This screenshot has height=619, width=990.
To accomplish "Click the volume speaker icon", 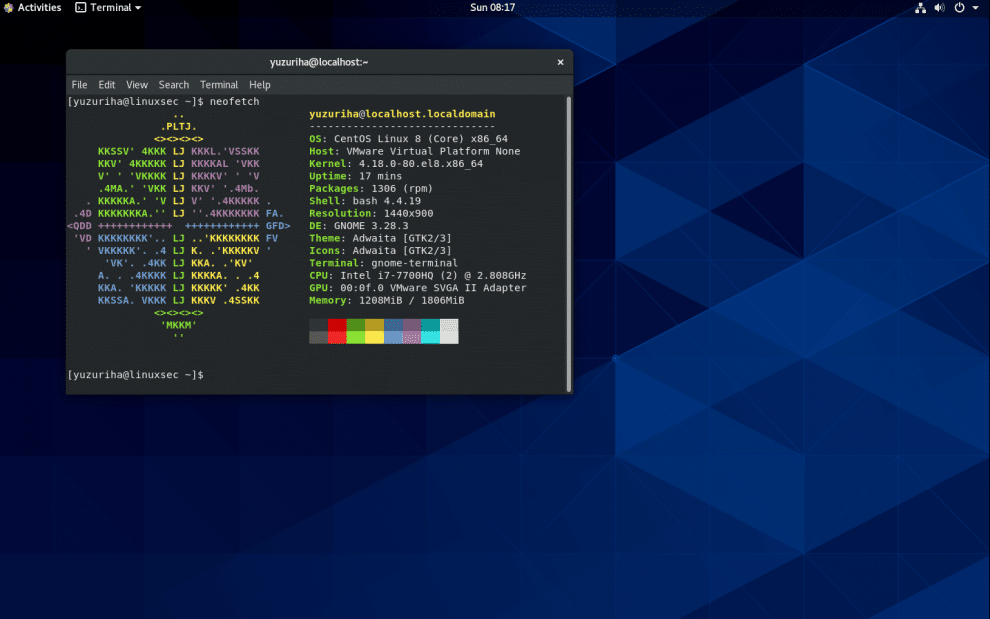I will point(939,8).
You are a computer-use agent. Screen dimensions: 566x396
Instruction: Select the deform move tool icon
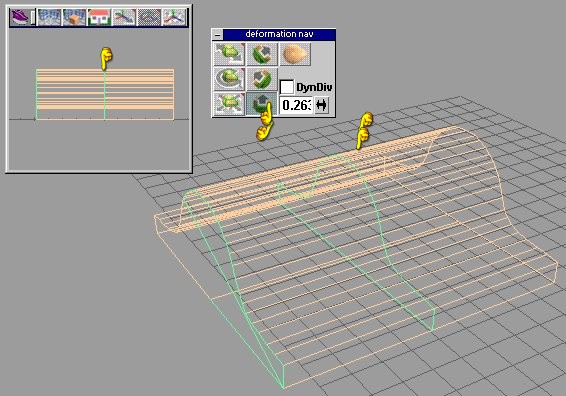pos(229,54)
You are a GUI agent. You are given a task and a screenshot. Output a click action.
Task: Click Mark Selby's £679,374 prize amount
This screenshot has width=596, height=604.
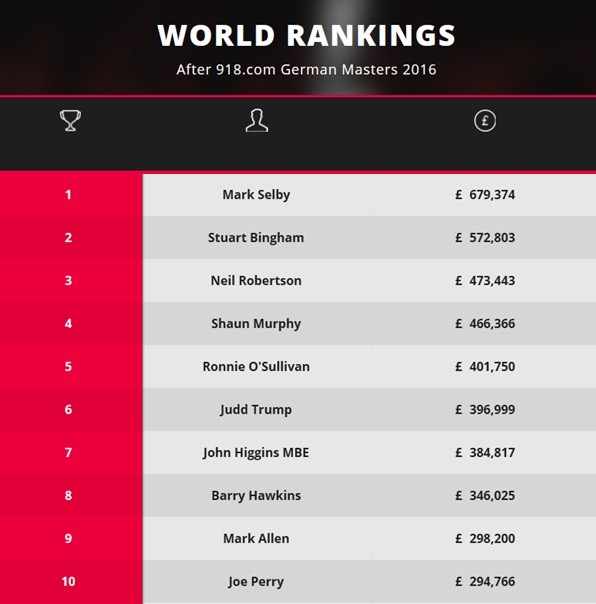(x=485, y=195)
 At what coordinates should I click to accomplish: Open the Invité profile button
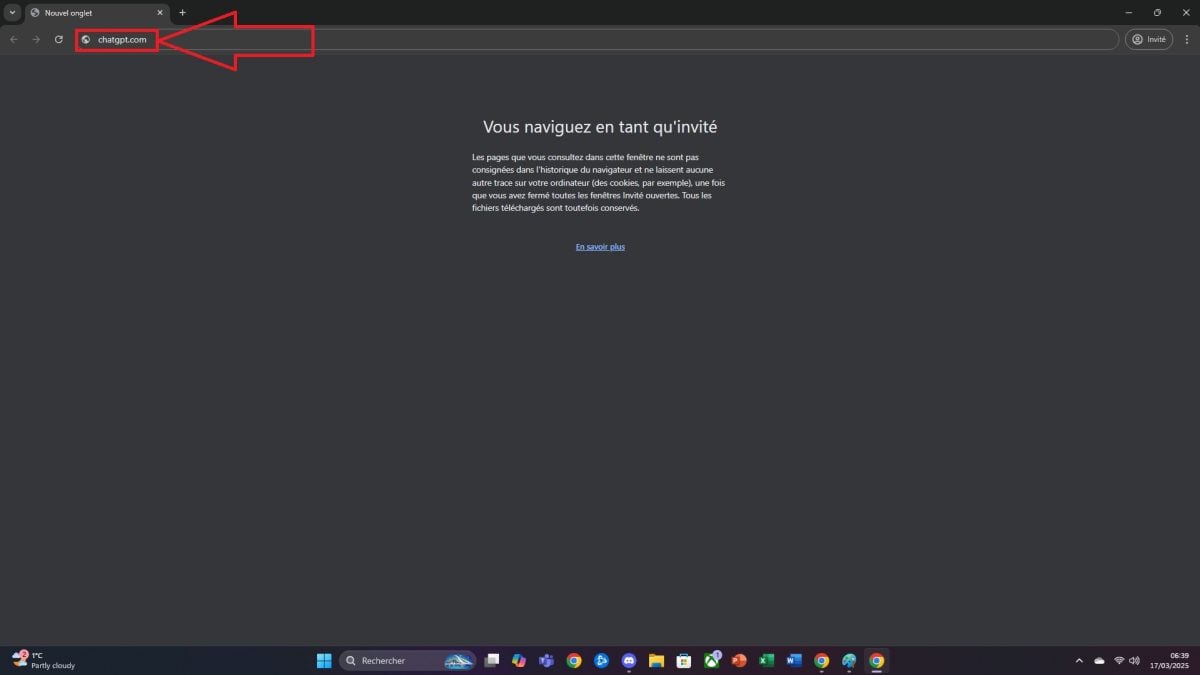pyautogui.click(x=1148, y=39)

* * *

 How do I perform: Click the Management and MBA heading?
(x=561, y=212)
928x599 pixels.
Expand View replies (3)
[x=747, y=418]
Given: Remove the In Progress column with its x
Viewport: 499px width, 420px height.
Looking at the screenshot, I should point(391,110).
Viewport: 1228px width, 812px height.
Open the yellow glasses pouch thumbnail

==

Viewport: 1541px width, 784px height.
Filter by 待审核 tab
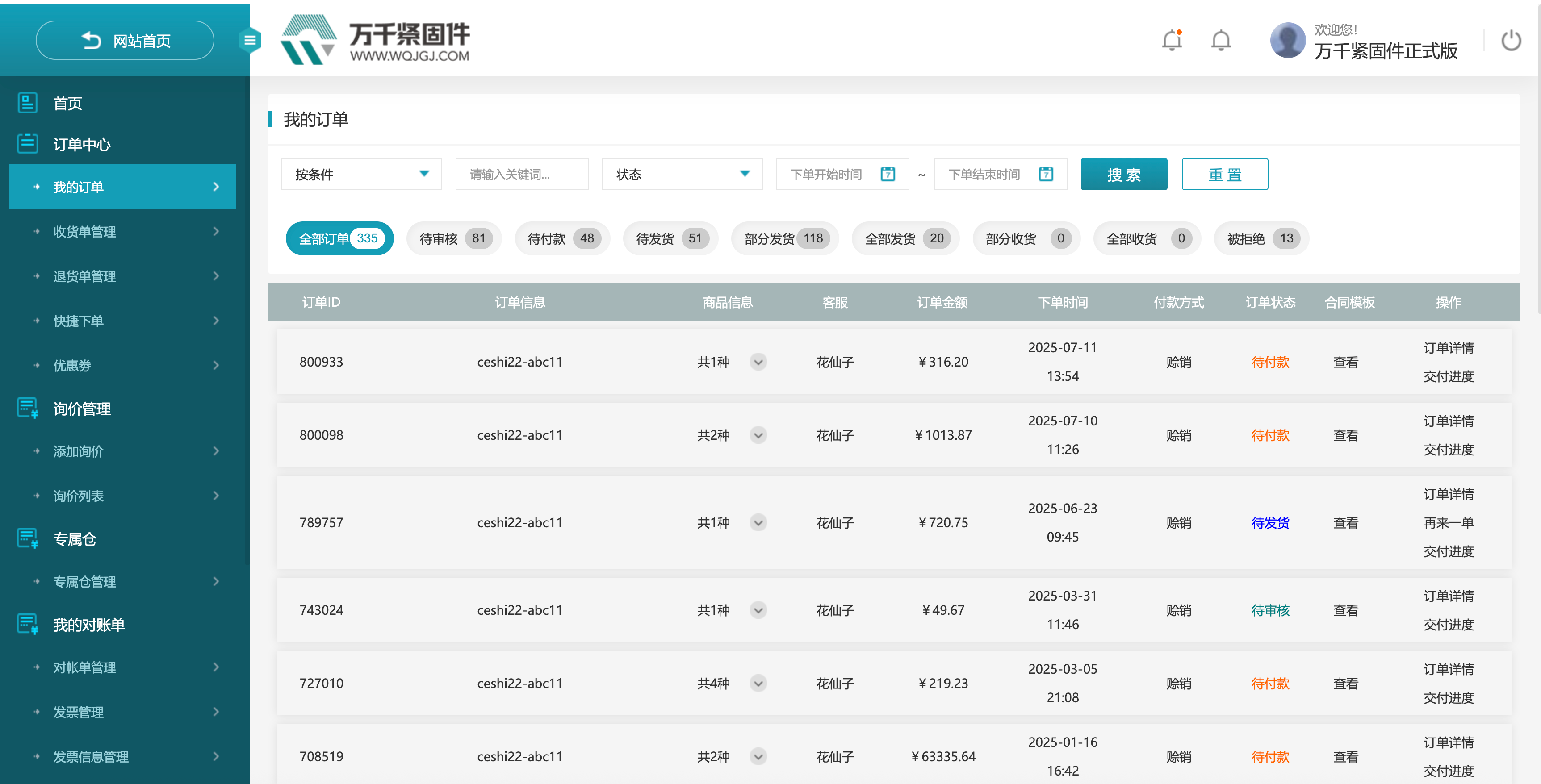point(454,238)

* STATED TASK *
Copy everything in the records from the line containing "Given: Remove the" down to the line containing "Open the yellow glasses pouch thumbnail", including both of those lines.

* RESPONSE *
Given: Remove the In Progress column with its x
Viewport: 499px width, 420px height.
Looking at the screenshot, I should point(391,110).
Viewport: 1228px width, 812px height.
Open the yellow glasses pouch thumbnail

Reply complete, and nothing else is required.